Bisa dibilang, selain karena pertimbangan teknis, ikatan personal sebagai legenda klub kadang menjadi nilai plus, meski bukan kriteria wajib, karena bagian terpentingnya adalah bisa membantu klub membangun kedekatan lebih baik dengan suporter.

Kriteria ini memang cukup spesifik, tapi sudah mewarnai sebagian besar era kepemilikan FSG di Anfield, dan terbukti sukses meraih prestasi.
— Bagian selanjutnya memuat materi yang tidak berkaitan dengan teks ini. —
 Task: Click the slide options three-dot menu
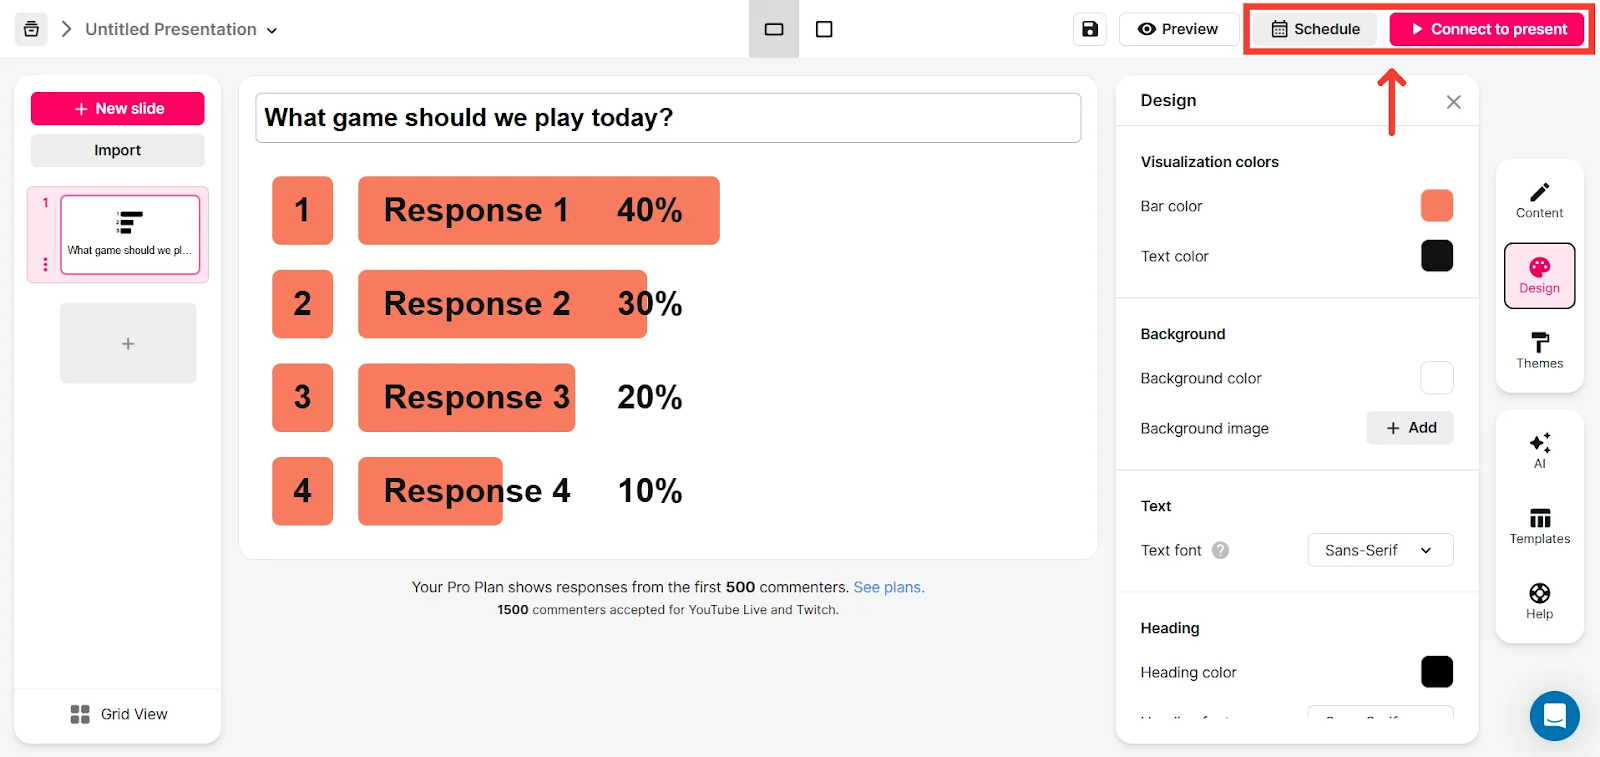pos(45,264)
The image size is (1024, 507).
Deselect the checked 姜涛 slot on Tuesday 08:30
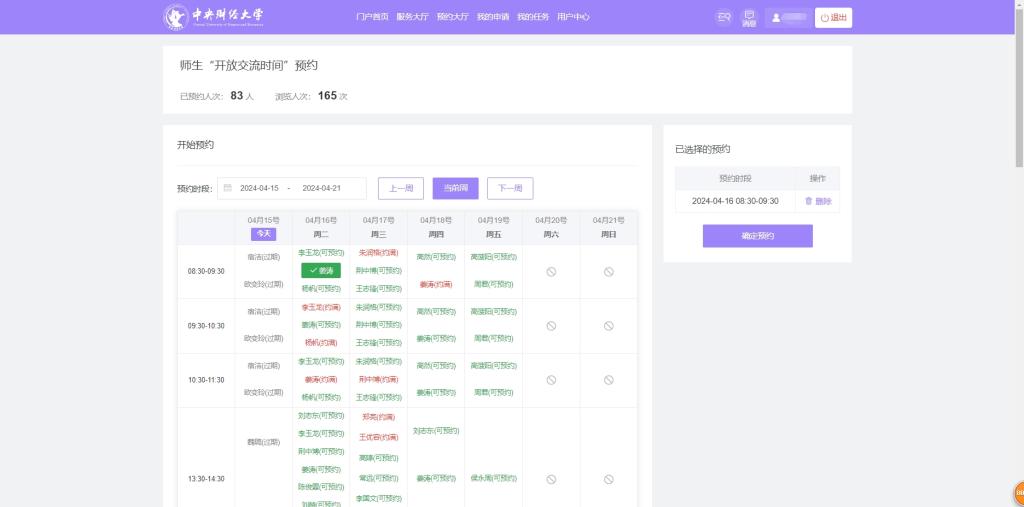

Sebelum panen prestasi bersama Juergen Klopp, Liverpool juga pernah ditangani Sir Kenny Dalglish (2011-2012). Torehan 1 trofi Piala Liga dan lolos ke final Piala FA menjadi prestasi Steven Gerrard dkk, sayangnya, periode kedua sang legenda kala itu berakhir suram, karena The Kop hanya finis di posisi 8 Liga Inggris.

Dengan profil Alonso dan Amorim yang sama-sama jago taktik dan masih muda, The Reds jelas punya pandangan jangka panjang. Paling tidak, siapapun pengganti Klopp nanti, dia bisa bertahan cukup lama di tim.

Masalahnya, Si Merah bukan satu-satunya klub yang membidik Alonso dan Amorim sebagai pelatih baru. Bayern Munich juga membidik mereka berdua sebagai pengganti Thomas Tuchel yang akan hengkang juga di musim panas 2024.

Situasi bahkan terlihat lebih rumit untuk Amorim, karena pelatih kelahiran tahun 1985 ini juga masuk radar Barcelona, Chelsea dan Manchester United.

Jadi, manajemen Liverpool perlu gerak cepat, dan memastikan, siapapun pengganti Klopp nanti, ia akan diberi cukup waktu untuk berproses.

Jika melihat kebiasaan manajemen klub dan suporter yang cenderung "santai" soal ekspektasi, seharusnya ini bukan perkara sulit. Seorang Juergen Klopp saja baru meraih trofi pertama di Liverpool setelah hampir empat tahun bertugas.

Dengan rekam jejak seperti ini, dan profil klub sebagai salah satu tim besar Eropa, seharusnya Liverpool bisa menjadi opsi menarik buat Alonso dan Amorim, karena tekanan yang ada tak seseram tim besar pada umumnya.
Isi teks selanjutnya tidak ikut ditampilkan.